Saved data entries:
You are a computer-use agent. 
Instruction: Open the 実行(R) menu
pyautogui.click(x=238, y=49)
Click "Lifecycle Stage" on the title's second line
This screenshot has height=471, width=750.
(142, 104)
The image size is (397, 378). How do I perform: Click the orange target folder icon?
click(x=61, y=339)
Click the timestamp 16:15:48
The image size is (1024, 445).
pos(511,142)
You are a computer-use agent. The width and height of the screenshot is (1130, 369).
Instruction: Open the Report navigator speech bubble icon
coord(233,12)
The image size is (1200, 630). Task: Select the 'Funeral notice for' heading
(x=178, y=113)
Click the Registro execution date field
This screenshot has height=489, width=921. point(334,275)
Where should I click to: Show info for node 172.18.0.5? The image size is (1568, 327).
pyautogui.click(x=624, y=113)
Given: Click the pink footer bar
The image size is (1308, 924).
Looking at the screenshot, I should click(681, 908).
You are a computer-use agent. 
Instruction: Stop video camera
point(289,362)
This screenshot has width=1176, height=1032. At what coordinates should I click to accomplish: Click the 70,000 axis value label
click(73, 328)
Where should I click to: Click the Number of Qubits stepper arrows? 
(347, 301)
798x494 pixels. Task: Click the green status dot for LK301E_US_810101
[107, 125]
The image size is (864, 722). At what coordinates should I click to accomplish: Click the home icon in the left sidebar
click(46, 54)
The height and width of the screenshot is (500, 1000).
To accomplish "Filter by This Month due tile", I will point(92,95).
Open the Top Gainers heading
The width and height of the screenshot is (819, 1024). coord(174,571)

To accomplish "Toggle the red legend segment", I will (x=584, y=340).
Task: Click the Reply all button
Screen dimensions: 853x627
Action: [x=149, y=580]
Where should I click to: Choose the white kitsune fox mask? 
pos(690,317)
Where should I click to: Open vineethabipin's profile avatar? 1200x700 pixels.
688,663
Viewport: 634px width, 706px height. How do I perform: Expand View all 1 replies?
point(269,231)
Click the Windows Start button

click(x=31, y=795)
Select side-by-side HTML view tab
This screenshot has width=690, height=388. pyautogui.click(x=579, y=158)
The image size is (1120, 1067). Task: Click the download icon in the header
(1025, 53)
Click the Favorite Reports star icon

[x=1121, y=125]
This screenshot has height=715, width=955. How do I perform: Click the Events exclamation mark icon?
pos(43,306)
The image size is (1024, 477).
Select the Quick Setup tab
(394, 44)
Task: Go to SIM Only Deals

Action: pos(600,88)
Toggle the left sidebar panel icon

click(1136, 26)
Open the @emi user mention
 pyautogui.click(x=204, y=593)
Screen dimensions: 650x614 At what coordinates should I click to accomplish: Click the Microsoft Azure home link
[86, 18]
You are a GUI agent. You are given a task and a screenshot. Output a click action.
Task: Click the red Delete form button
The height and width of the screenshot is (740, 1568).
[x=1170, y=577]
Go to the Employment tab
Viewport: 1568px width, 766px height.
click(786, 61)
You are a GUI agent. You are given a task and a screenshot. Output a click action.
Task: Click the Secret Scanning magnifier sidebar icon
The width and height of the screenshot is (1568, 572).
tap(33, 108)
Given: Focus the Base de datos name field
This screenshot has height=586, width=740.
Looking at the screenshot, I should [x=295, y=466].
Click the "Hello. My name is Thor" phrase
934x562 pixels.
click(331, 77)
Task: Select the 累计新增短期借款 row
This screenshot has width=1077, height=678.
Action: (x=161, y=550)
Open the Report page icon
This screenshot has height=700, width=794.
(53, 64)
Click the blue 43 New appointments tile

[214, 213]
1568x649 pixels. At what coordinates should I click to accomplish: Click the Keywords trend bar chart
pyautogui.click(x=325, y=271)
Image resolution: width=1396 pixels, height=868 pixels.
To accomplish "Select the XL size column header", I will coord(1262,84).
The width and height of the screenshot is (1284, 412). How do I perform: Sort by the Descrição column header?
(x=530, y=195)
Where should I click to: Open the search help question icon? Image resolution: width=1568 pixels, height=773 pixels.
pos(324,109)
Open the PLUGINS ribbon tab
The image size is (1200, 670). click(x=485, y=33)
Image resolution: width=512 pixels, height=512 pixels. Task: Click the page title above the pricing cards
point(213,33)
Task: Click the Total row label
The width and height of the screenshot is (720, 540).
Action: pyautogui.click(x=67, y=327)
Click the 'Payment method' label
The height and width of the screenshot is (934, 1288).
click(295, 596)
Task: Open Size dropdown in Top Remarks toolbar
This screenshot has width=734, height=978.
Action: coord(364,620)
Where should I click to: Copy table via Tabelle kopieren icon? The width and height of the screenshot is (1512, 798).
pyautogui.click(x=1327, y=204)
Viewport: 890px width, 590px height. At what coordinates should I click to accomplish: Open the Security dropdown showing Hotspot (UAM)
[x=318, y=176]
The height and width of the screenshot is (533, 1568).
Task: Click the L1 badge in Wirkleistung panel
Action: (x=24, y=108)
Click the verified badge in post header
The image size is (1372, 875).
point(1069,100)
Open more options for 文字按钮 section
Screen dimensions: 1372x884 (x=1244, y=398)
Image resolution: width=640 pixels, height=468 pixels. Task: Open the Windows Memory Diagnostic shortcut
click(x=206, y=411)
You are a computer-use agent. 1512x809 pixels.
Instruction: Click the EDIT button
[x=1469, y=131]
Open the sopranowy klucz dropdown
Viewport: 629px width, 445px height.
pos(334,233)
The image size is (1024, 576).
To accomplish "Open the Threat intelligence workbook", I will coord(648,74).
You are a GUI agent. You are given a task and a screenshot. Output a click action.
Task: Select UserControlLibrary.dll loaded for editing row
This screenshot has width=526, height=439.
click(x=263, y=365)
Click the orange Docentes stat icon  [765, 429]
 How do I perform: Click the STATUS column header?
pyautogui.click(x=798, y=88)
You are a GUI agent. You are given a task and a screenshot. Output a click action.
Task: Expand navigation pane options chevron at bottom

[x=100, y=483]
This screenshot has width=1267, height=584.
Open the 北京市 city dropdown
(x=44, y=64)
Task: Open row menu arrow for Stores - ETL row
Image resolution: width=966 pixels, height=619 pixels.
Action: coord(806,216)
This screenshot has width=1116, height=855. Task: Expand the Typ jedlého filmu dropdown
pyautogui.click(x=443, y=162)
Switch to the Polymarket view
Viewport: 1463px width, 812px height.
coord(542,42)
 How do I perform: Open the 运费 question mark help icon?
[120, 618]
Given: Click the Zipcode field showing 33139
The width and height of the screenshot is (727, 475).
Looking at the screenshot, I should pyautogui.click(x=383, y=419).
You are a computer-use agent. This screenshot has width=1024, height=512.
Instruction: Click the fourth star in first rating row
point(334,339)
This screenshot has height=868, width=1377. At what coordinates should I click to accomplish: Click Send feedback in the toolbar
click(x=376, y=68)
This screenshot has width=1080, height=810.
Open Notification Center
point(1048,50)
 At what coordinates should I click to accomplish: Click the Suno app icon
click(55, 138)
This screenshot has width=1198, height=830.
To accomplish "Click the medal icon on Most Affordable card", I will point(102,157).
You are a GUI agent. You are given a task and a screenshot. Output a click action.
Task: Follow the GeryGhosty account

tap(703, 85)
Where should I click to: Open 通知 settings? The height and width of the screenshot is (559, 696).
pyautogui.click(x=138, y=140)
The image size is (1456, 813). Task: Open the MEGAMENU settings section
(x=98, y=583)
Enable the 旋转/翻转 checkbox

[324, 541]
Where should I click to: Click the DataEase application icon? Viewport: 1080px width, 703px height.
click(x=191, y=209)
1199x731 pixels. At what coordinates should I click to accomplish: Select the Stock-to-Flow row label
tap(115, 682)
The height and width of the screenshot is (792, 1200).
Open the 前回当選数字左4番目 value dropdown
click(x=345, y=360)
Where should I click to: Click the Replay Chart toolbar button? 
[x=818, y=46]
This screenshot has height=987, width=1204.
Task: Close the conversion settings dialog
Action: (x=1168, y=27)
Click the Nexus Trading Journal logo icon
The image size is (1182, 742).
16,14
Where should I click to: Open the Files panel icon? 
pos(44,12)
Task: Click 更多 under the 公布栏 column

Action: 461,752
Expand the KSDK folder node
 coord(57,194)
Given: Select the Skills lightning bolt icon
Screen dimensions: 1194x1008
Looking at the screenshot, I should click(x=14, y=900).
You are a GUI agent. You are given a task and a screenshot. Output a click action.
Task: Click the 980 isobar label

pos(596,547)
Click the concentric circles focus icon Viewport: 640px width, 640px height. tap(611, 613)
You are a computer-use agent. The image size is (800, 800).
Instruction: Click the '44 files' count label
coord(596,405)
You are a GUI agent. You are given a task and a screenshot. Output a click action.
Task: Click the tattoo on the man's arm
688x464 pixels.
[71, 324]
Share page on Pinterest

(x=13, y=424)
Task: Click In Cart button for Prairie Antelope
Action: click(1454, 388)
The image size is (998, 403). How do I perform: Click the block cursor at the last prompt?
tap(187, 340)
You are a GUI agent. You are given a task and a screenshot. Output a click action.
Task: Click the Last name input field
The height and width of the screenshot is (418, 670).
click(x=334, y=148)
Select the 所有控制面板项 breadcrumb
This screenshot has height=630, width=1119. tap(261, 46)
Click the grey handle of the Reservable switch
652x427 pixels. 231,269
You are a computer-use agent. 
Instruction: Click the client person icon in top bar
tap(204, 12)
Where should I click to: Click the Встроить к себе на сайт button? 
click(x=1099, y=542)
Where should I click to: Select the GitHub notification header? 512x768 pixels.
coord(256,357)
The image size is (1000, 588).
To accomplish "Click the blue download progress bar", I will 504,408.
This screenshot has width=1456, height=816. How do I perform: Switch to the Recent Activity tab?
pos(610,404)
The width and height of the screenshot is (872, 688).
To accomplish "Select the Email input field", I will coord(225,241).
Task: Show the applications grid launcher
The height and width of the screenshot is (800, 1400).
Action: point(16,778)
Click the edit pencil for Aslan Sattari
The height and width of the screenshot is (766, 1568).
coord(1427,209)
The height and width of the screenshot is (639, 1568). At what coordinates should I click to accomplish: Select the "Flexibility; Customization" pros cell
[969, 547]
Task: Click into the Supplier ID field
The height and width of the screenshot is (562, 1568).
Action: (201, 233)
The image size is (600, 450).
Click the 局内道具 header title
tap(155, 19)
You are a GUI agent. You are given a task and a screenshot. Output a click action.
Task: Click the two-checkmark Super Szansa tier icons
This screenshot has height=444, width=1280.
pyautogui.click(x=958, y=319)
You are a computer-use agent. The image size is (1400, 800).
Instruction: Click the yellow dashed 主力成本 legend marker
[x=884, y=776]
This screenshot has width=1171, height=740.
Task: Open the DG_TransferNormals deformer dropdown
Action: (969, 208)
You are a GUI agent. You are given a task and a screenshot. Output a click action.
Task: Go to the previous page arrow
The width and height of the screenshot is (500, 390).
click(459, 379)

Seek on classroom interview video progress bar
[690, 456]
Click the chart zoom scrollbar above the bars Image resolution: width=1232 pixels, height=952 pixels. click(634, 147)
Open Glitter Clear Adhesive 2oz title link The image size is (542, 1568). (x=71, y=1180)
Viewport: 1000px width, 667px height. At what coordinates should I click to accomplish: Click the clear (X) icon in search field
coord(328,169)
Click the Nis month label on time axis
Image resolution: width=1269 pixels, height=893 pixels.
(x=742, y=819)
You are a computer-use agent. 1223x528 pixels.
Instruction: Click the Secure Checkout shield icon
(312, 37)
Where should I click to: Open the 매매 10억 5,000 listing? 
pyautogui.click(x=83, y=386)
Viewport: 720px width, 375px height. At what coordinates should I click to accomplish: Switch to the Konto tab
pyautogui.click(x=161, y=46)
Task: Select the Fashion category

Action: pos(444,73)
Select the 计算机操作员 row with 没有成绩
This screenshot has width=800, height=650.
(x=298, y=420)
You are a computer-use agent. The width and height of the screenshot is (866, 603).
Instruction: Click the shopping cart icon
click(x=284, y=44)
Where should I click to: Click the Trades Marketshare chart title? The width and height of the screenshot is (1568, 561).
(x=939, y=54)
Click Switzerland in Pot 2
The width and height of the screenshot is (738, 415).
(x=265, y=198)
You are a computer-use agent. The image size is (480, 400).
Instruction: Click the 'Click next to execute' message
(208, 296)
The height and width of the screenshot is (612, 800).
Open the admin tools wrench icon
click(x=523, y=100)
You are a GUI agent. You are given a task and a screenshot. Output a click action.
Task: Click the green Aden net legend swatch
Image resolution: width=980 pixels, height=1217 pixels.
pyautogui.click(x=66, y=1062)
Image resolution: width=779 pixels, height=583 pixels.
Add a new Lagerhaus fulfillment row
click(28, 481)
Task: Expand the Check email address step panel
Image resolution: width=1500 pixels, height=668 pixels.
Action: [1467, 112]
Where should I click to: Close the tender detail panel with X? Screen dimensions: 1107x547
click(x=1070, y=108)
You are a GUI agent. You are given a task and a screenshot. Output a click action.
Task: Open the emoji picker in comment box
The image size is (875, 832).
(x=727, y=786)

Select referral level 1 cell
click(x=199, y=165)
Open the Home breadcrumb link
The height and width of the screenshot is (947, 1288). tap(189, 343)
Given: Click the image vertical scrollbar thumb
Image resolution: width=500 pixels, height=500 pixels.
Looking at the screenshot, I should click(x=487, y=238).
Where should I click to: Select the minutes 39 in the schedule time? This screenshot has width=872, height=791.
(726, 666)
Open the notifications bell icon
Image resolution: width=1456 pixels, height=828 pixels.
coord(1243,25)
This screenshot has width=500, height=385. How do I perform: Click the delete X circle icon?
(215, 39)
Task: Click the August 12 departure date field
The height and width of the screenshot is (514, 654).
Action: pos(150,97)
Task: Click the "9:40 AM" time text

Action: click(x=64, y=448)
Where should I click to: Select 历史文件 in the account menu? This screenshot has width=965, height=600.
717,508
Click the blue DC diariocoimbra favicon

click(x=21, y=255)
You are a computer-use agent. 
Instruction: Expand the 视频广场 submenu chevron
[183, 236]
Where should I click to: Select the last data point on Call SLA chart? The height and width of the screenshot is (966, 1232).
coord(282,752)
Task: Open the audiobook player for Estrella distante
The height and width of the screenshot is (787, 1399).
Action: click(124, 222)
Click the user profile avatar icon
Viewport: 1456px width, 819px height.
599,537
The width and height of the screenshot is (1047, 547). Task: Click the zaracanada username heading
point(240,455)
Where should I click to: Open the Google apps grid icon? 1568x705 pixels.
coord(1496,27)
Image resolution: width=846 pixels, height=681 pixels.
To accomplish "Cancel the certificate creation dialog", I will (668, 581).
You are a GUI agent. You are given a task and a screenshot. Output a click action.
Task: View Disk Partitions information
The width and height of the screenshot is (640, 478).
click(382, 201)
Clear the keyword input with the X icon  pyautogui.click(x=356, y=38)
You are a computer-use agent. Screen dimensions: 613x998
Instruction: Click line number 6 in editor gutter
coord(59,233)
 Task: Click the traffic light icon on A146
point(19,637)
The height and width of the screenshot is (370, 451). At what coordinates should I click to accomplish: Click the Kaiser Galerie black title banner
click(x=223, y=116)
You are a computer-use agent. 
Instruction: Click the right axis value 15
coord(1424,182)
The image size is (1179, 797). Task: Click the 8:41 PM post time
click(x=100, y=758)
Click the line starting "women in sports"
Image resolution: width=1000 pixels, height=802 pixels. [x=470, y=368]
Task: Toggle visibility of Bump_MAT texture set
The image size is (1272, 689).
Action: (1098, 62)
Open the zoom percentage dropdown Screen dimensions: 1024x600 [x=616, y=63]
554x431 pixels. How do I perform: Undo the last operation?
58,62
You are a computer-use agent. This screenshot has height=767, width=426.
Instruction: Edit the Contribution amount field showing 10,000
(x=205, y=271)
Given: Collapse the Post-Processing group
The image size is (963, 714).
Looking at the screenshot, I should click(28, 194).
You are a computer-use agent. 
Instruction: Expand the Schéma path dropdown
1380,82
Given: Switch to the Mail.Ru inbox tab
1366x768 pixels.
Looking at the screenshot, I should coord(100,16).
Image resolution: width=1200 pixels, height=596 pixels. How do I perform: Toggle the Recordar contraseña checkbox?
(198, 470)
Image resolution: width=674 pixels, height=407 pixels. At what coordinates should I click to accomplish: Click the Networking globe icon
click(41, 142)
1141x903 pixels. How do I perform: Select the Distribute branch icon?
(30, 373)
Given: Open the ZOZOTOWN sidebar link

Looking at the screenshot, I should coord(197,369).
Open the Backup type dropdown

[ACTIVITY] For each line in the entries that holds "will", return that line.

[RESPONSE FOR THIS EXERCISE]
To accomplish "Filter by This Month due tile", I will point(92,95).
To accomplish "Toggle the red legend segment", I will (x=584, y=340).
To accomplish "Select the XL size column header", I will coord(1262,84).
To accomplish "Open the Threat intelligence workbook", I will coord(648,74).
To accomplish "Click the medal icon on Most Affordable card", I will point(102,157).
To accomplish "Click the blue download progress bar", I will 504,408.
To accomplish "Select the Email input field", I will coord(225,241).
To accomplish "Cancel the certificate creation dialog", I will (668, 581).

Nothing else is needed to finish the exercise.